Variante al Prg, si accende il duello per le Comunali

12 Maggio 2022

Al centro dello scontro politico la trasformazione di terreni agricoli in edificabili Margiotta: «Parenti di amministratori tra i proprietari». Di Nino: «Fantasie»

PRATOLA PELIGNA. Una variante al Piano regolatore, che trasforma terreni agricoli in edificabili, votata a tre mesi dalle elezioni, infiamma la campagna elettorale a Pratola Peligna. Secondo il candidato al consiglio comunale, (in campo con la lista “Pratola città futura” capitanata da Alfonso Fabrizi), nonché ex amministratore unico del Cogesa Vincenzo Margiotta, molti dei terreni interessati dalla variazione di destinazione d’uso apparterrebbero al padre e allo zio del sindaco uscente e ad altri amministratori comunali. «La maggioranza comunale ha votato a tre mesi dalle elezioni una corposa variante al Prg, da realizzare nel quartiere di Valle Madonna, che tra le altre cose decide di modificare la destinazione d’uso da agricoli (2-3 euro al metro quadrato) a edificabili (80-100 euro al metro quadrato) di migliaia di metri quadrati di terreni» sottolinea Margiotta. «Una variante non votata dal sindaco Antonella Di Nino e dal suo vice Nunzio Tarantelli, per un dichiarato conflitto di interessi riguardando terreni di proprietà anche di loro parenti.
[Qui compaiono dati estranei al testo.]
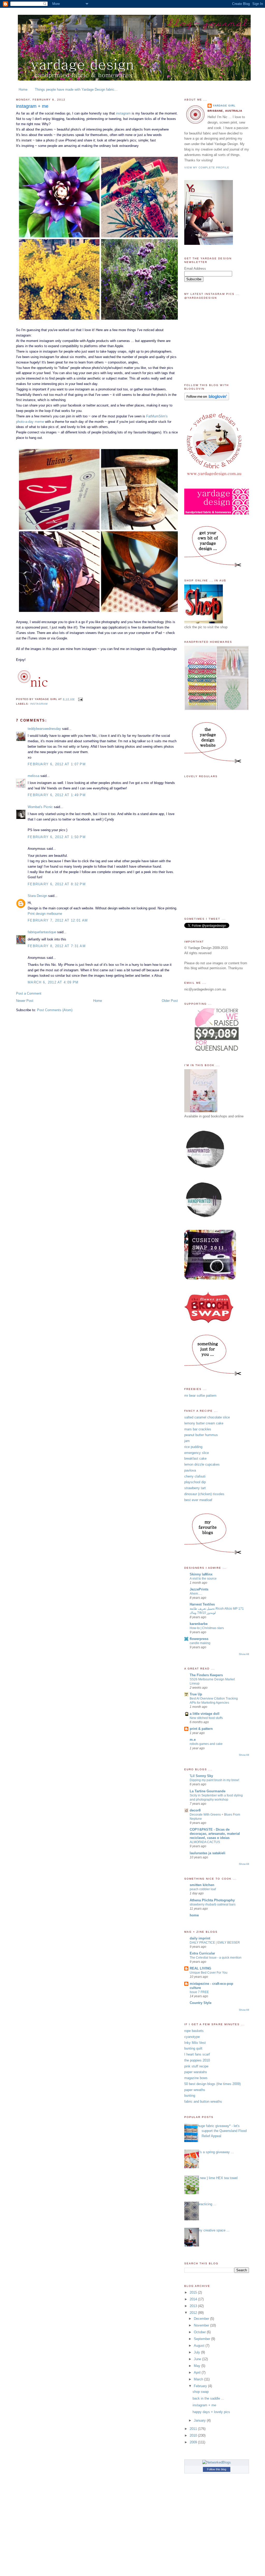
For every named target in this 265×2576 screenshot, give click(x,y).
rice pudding (193, 1447)
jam (187, 1441)
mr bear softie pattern (200, 1395)
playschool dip (195, 1482)
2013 (194, 2306)
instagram (123, 113)
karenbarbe (199, 1624)
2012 (194, 2313)
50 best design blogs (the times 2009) (212, 2084)
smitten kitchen (202, 1885)
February (201, 2386)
Sarebbe utile che l’amministrazione comunale chiarisse il collegamento della modifica di destinazione d’uso di quei terreni con la realizzazione della strada. Da un lato si dice che va realizzata una strada per decongestionare il traffico dei residenti e dall’altra si consente la costruzione di altre centinaia di appartamenti», conclude Margiotta. Pronta la replica che il sindaco Di Nino affida al suo gruppo, “Pratola Bellissima”. «Accuse assurde. A Margiotta ricordiamo che al voto in consiglio comunale sul Programma di recupero Urbano non parteciparono, oltre al sindaco Di Nino e al vice Tarantelli, i consiglieri comunali Antonio De Crescentiis e Salvatore Pizzoferrato, anche loro con parenti proprietari di alcuni terreni nella zona di completamento. E aggiungiamo che quei terreni sono stati anche oggetto di più espropri per consentire la realizzazione del parcheggio da 60 posti, a vantaggio della comunità, e della scalinata di accesso al polo scolastico. Altro che interessi privati. Questi sono stati lesi a vantaggio dell’interesse pubblico prevalente».
«Se davvero si vuole fare il bene della comunità», la controreplica di Margiotta, «i parcheggi, le strade, gli sbocchi, le rotonde, gli accumuli di acqua piovana si possono fare anche senza modificare la destinazione d’uso di terreni da agricoli in edificabili». (c.l.)